Magnets alter enrollments
Some parents thought their kids were heading to one school and now learn it's another.
By ELISABETH DYER
Published June 2, 2006
GANDY/SUN BAY SOUTH - Plant High School parents have worried for years that district officials would shift boundaries, forcing their children to change schools.
That could change, thanks to magnet schools. About 125 students, 25 of them zoned for Plant, have accepted seats at Robinson High School's International Baccalaureate program, which starts this fall.
The district's third IB had been in the works for several years, said Susan King, supervisor of magnet schools and programs. "Robinson was a perfect fit."
Magnets such as IB are moving students from crowded schools to those with space. This past school year, Plant had 1,975 students, putting it at 99 percent capacity.
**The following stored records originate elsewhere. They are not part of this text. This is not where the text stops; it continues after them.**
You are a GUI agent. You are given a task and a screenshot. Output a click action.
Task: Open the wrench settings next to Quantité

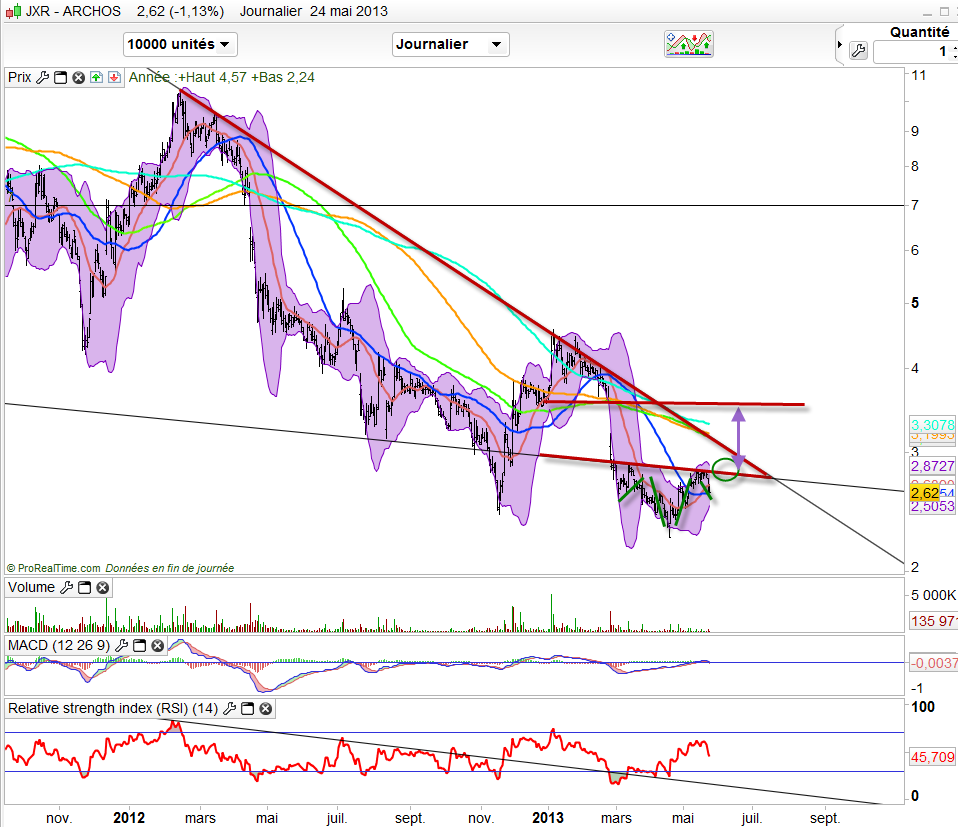pyautogui.click(x=858, y=51)
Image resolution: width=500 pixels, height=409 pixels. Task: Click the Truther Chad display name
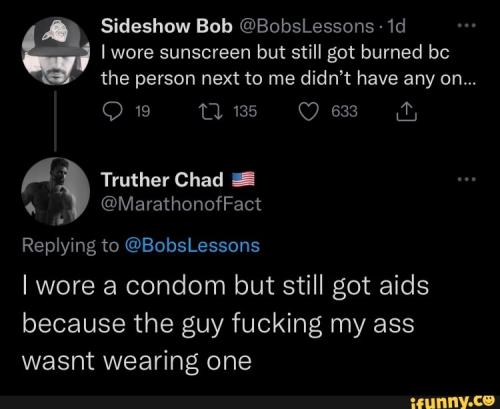coord(162,180)
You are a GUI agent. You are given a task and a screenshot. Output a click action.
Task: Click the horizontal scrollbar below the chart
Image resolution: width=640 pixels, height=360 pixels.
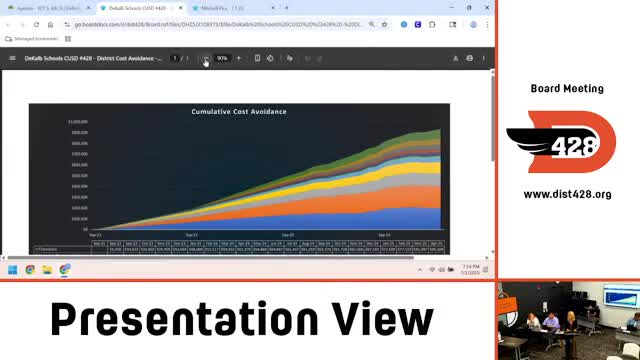pos(210,258)
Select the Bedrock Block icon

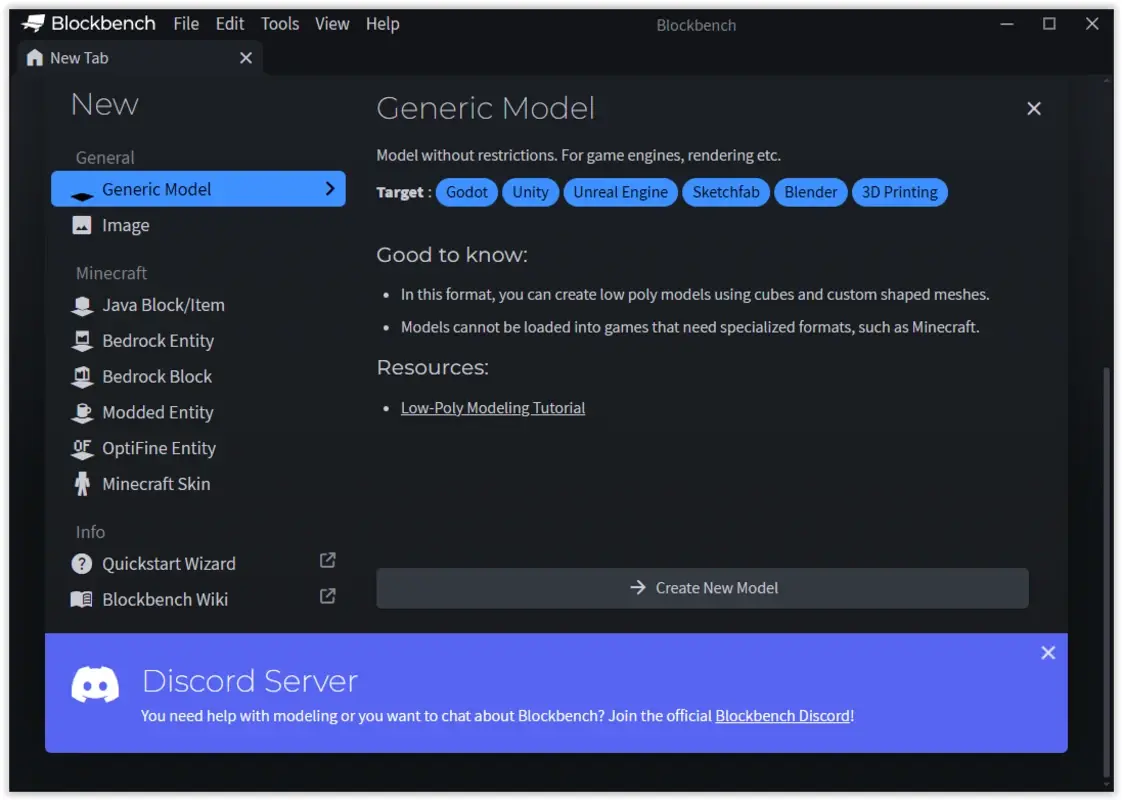tap(82, 377)
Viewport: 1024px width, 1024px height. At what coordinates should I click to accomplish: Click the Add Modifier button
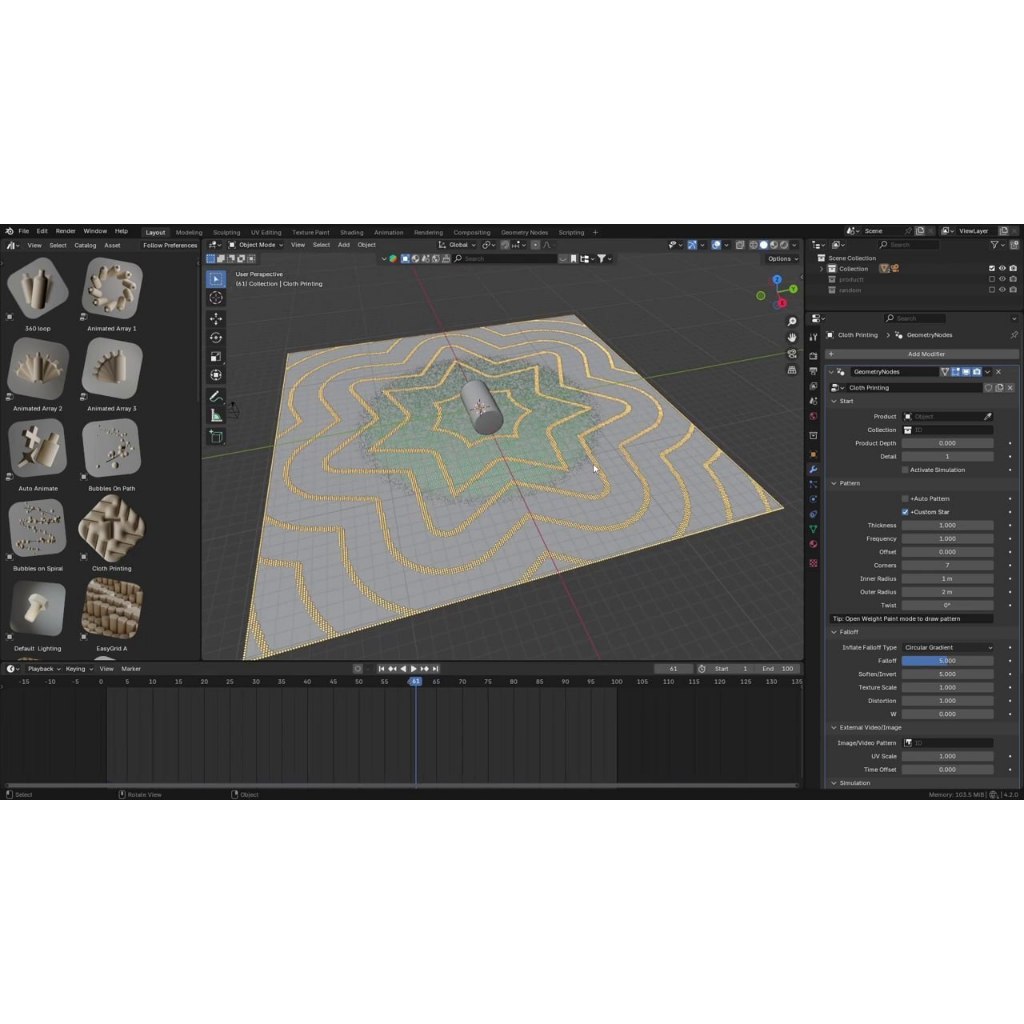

Robinson was at 70 percent capacity with 1,207 students, the least of all district high schools.
This fall, district officials project Plant to be at 96 percent and Robinson at 81 percent.
"It's part of the district's effort to utilize all of our facilities," King said. "It really helps everybody."
Besides Plant, Robinson's IB will pull students zoned for Spoto, Leto, Jefferson, Alonso and parts of Blake and Bloomingdale high schools. Alonso, Blake and Bloomingdale are over capacity.
Several parents in Alonso's boundaries were dismayed to find they are now zoned for Robinson's IB program, several miles away.
In preparation for Hillsborough High School's IB program, Angela Johnson sent her son to Williams Middle Magnet School for International Studies, a school that prepares students for IB.
Now zoned for Robinson's IB, she's having second thoughts.
Her 30-minute drive from Westchase to Hillsborough High could change to a 90-minute drive to Robinson in South Tampa, she says.
Other parents lament that they weren't forewarned. When they opened IB acceptance letters, they expected Hillsborough High but got Robinson.
Magnet officials have been looking at options for transportation, King said, including merging with choice busing and eliminating the transfer hubs.
But magnets aren't designed for convenience, she said.
"That's the whole thrust of a magnet: to get students out of their neighborhood schools," King said.
Along with the new IB program, a new animal science magnet will open in August at Cahoon Elementary School, 2312 E Yukon St. near Sulphur Springs.
The school plans to partner with Busch Gardens and Lowry Park Zoo to study animal habitats. Cahoon also will have a Gifted and Talent Development Academy.
Most magnet schools still have space available, depending on the grade level.
Applications are available at apps1.sdhc.k12.fl.us/magnet.